Supplied passage:
>>>>

Ministers and police chiefs clashed last night over whether a surge in knife deaths is linked to tumbling officer numbers.
The families of the latest teenage stab victims – girl scout Jodie Chesney and private school pupil Yousef Makki, both 17 – yesterday told of their horror and devastation.
In an impassioned Commons statement, Jodie’s constituency MP Julia Lopez, a Tory backbencher, warned that the public was losing faith in the Government’s ability to keep the streets safe.
Her Labour colleague Stella Creasy, whose east London seat has been blighted by knife killings, joined her call for urgent action.
She told Home Secretary Sajid Javid: ‘The taskforces, the consultations, the more reports, it isn’t working. This is an emergency that requires an emergency response.’
Over the past 12 months, 27 under-19s have been stabbed to death. There were 285 knife killings in all – the highest toll since the Second World War.

<<<<

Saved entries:
>>>>

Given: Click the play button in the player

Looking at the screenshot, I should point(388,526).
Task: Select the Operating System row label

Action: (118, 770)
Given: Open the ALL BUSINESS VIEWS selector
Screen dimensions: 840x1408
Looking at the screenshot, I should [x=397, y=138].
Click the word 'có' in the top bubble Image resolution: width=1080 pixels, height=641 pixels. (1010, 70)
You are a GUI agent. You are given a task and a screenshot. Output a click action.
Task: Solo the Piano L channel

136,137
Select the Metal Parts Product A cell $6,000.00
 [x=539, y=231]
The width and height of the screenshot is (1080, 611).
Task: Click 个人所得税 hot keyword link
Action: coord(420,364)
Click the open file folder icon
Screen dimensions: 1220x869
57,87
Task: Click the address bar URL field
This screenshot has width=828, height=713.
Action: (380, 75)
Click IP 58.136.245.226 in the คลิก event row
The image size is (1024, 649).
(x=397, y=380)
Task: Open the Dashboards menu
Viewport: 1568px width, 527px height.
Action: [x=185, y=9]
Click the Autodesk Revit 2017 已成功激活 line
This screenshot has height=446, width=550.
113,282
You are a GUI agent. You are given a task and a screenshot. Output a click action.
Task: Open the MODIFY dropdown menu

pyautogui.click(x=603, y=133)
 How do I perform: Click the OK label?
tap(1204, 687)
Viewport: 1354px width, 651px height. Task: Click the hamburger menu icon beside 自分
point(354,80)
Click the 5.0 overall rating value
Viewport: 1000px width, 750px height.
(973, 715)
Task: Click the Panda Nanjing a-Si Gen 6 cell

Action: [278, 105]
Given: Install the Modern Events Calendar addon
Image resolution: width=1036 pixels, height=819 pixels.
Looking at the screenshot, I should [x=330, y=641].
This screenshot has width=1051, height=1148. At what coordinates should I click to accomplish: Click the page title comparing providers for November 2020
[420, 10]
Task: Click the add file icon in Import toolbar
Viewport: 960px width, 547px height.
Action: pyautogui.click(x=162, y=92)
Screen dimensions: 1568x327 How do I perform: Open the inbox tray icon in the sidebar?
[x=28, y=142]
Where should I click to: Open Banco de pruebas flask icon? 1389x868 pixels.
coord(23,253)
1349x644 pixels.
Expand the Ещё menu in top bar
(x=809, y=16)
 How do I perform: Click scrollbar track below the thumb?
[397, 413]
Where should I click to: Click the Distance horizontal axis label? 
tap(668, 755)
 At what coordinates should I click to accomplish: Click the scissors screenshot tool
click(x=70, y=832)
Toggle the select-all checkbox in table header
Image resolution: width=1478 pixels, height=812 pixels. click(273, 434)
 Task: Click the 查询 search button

<<<<

About this exercise: Reproduce the full news report on knife deaths given above, word for word.

Answer space:
Ministers and police chiefs clashed last night over whether a surge in knife deaths is linked to tumbling officer numbers.
The families of the latest teenage stab victims – girl scout Jodie Chesney and private school pupil Yousef Makki, both 17 – yesterday told of their horror and devastation.
In an impassioned Commons statement, Jodie’s constituency MP Julia Lopez, a Tory backbencher, warned that the public was losing faith in the Government’s ability to keep the streets safe.
Her Labour colleague Stella Creasy, whose east London seat has been blighted by knife killings, joined her call for urgent action.
She told Home Secretary Sajid Javid: ‘The taskforces, the consultations, the more reports, it isn’t working. This is an emergency that requires an emergency response.’
Over the past 12 months, 27 under-19s have been stabbed to death. There were 285 knife killings in all – the highest toll since the Second World War.